**BRIEF**
Transcribe a portion of the ozone modeling passage word for word, beginning with "Since the states" and ending after "St. Louis area.".

**SOURCE**
Response to Comment 5. As noted in our April 17, 2000, proposed
rule (65 FR 20412), the states originally selected a third high ozone
episode, June 27-29, 1996, for ozone modeling. Subsequent modeling and
monitoring data analyses showed that the modeling results for this
episode failed to comply with the model's statistical validation
criteria specified in our July 1991 guidelines (see ``Guideline For
Regulatory Application Of the Urban Airshed Model,'' July 1991, page
57). Illinois and Missouri conducted many analyses to determine the
causes of the poor model performance for the June 1996 episode in an
attempt to correct possible problems with model input data. No
acceptable input data changes could be found which would allow the
modeling system to perform within acceptable parameters (consistent
with model performance parameters specified in EPA's July 1991
guidance, EPA-450/4-91-013).
The July 1991 guidance clearly anticipates that the modeling
results for some episodes will not ultimately pass recommended
statistical tests and should be rejected or replaced by an alternate
episode. This was the basis for the rejection of the July 1996 episode.
Since the states were already modeling an acceptable number of high
ozone days and since the modeled days represented the highest ozone
days available for consideration under several meteorological
regimes,\3\ the states did not replace the rejected July 1996 episode
with an alternate episode. As noted in the April 17, 2000, proposed
rule, EPA accepted this approach.
---------------------------------------------------------------------------
\3\ The July 16-19 and June 27-29, 1996, episodes occurred under
conditions controlled by a high pressure system centered over
Pennsylvania, with similar wind directions in the St. Louis area.

**DATA LISTING**

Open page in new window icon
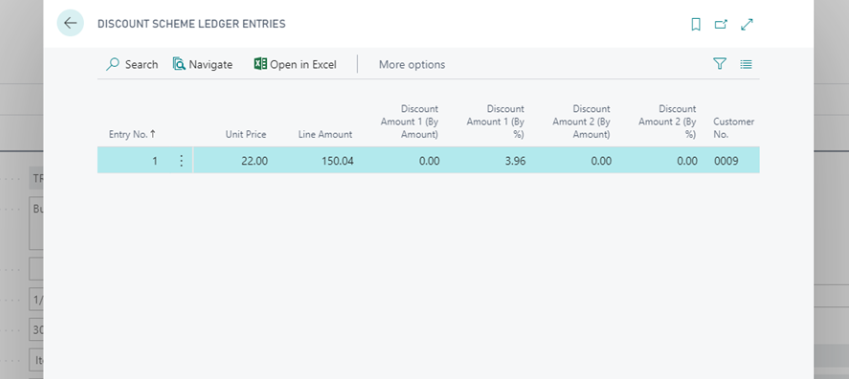point(721,24)
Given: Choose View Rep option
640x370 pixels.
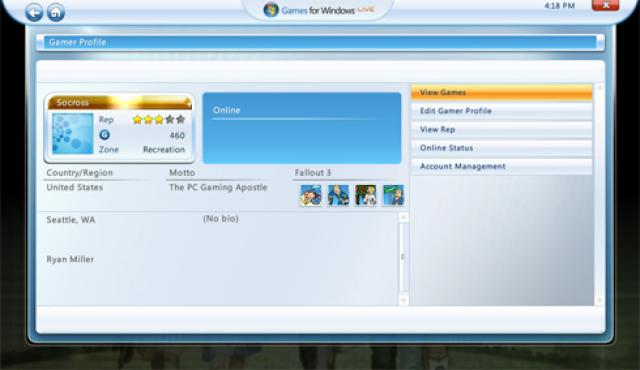Looking at the screenshot, I should tap(502, 130).
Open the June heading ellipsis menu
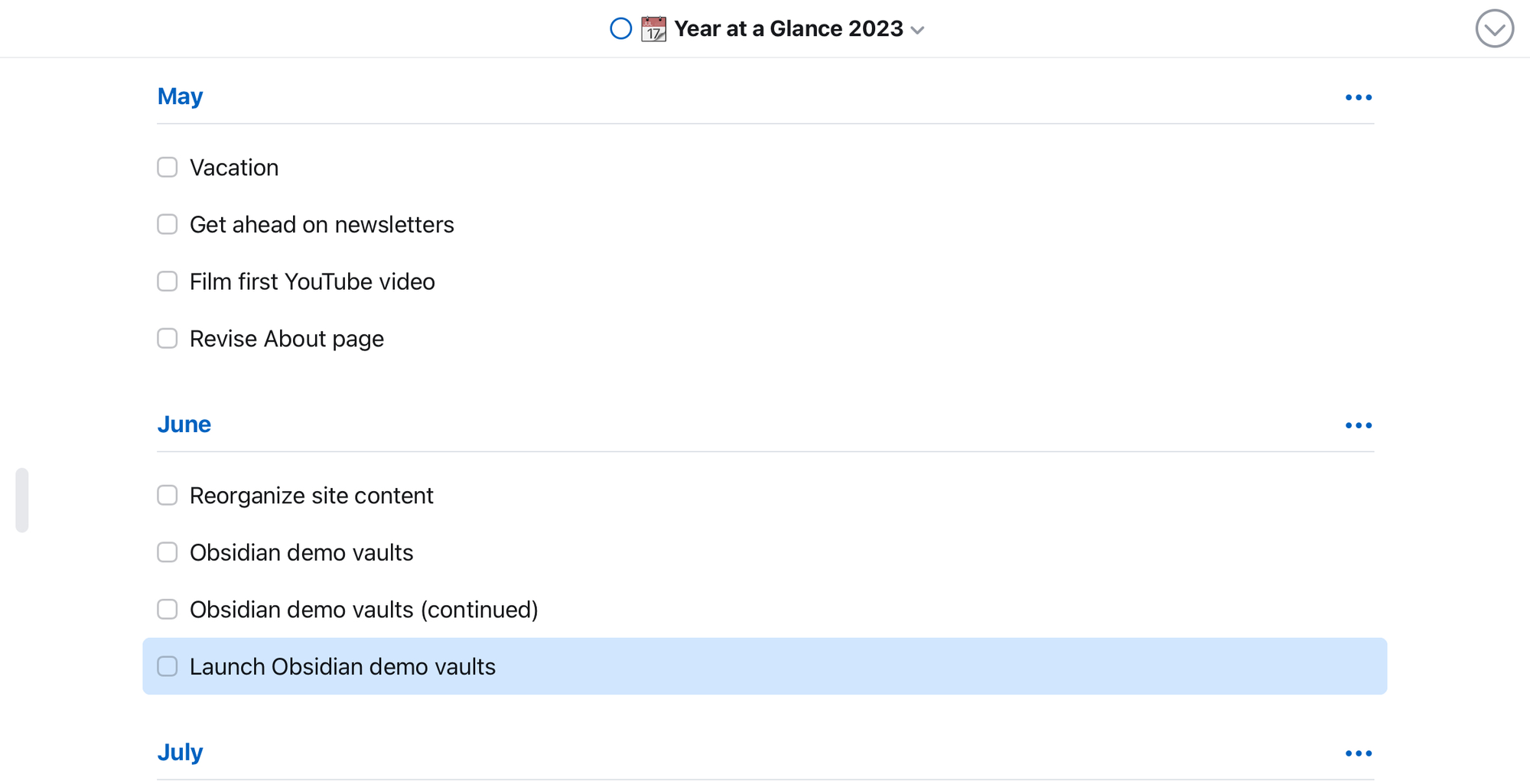1530x784 pixels. (1359, 425)
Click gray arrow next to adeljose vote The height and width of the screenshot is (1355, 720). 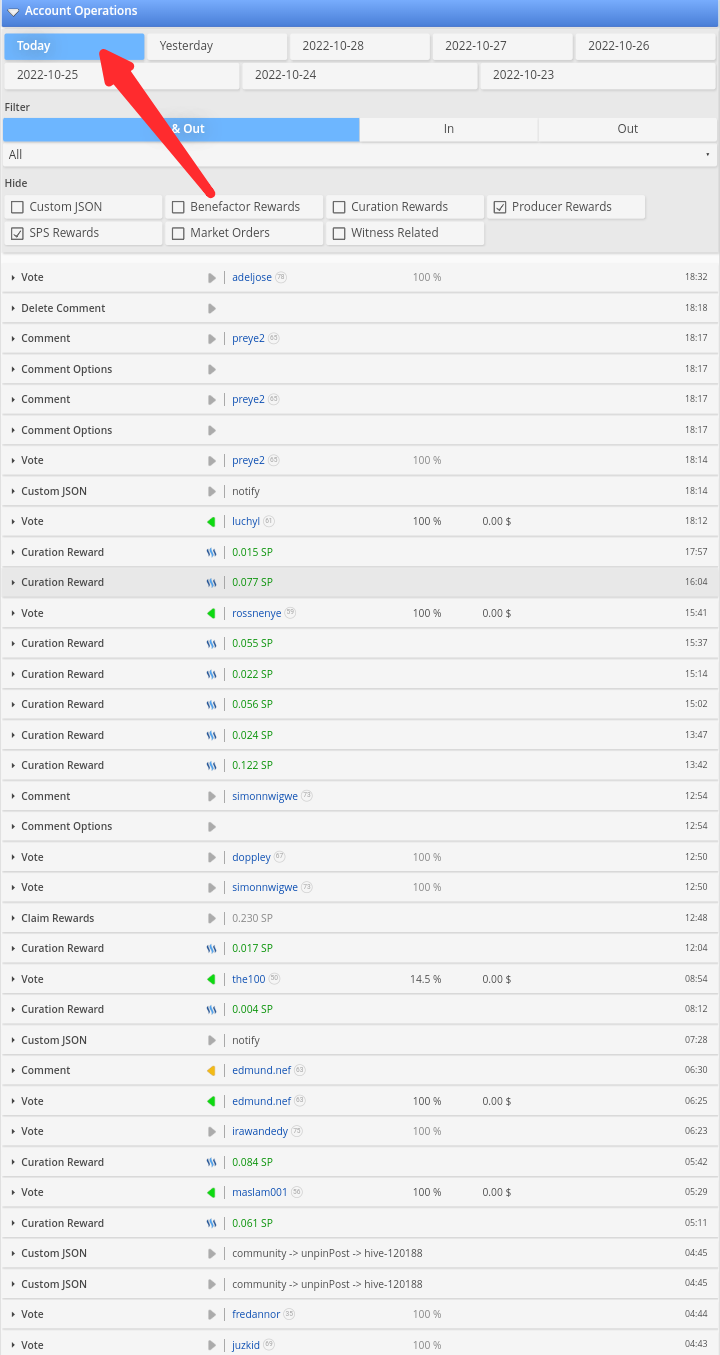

**ANSWER TO THIS PROBLEM**
Since the states were already modeling an acceptable number of high
ozone days and since the modeled days represented the highest ozone
days available for consideration under several meteorological
regimes,\3\ the states did not replace the rejected July 1996 episode
with an alternate episode. As noted in the April 17, 2000, proposed
rule, EPA accepted this approach.
---------------------------------------------------------------------------
\3\ The July 16-19 and June 27-29, 1996, episodes occurred under
conditions controlled by a high pressure system centered over
Pennsylvania, with similar wind directions in the St. Louis area.